Одним из самых выразительных образов, которыми ребенок увековечен в истории мировой культуры, безусловно, является Гаврош Виктора Гюго. Я много размышлял о том, почему на таком же уровне не увековечены всемирно наши киевские или одесские Гавроши, почему в благодарной памяти человечества не запечатлелись они так, как юный герой Гюго. Киевские мальчишки, бывшие связными у партизан, наши девчата, переносившие мины с квартиры на квартиру, молодежь, бежавшая от фашистов, устраивающих облавы, вооружавшаяся против захватчиков, - кто напишет про них? Я вряд ли сделаю это, хотя в фильме будет немало сцен гибели молодых людей. Но молодые люди ведь и смеялись и еще как! Никогда не забуду беспризорного Кольку из своего детства, как он умел смеяться, голодный и холодный. Как он хотел и как умел жить!..

- Кольку застрелили, - сказал Виктор, словно прочел мои мысли. - Он удирал от облавы, а полицай выстрелил и попал первой же пулей. Мне мама сказала, она очень плакала. Я не сказал тогда тебе, потому что мы уезжали и не только живые с мертвыми, но и живые с живыми расставались навечно.
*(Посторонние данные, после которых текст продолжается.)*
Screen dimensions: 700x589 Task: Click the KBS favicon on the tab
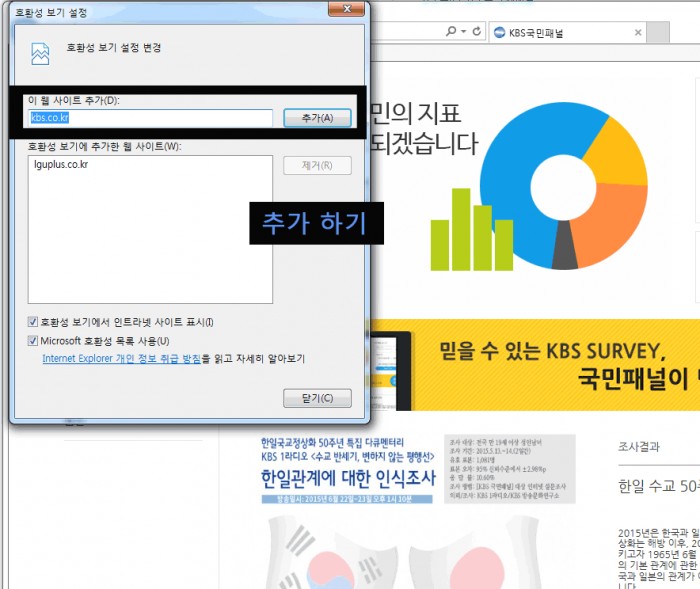[x=499, y=32]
- Таисия Кирилловна не ошиблась? Виктор пожал плечами:

- Послушай, Володя, если мы с тобой отправимся по собственному следу, сколько белых пятен окажется на пути нашего возвращения! Я ведь и в этом случае не Кольку вспомнил, а мамин голос. У меня нет маминых фотографий, только некоторые слова ее. Наши родственники, наши знакомые, наши города из прошлого - все они позади, в иной жизни, там...

- Виктор, ты не прав. Смерть не разрывает нашу жизнь на части: даже мертвые всегда вместе с нами, просто изменяется форма взаимоотношений. Прошлое исчезает лишь то, которое ты стремишься уничтожить: да и не исчезает оно, а таится, как память у пьяного: просыпаешься, а дом над тобой горит, и все разом вспомнится. Понимаешь, Виктор, я встречался здесь с ветеранами полка "Нормандия - Неман", какая же у них хорошая память! Помнят даже, что командир полка Тюлян строил свою землянку рядом со взлетной полосой, чтобы в момент тревоги успеть к самолету первым. Они помнят, где кого убило и где кто похоронен, - им не требуется ничего предавать забвению.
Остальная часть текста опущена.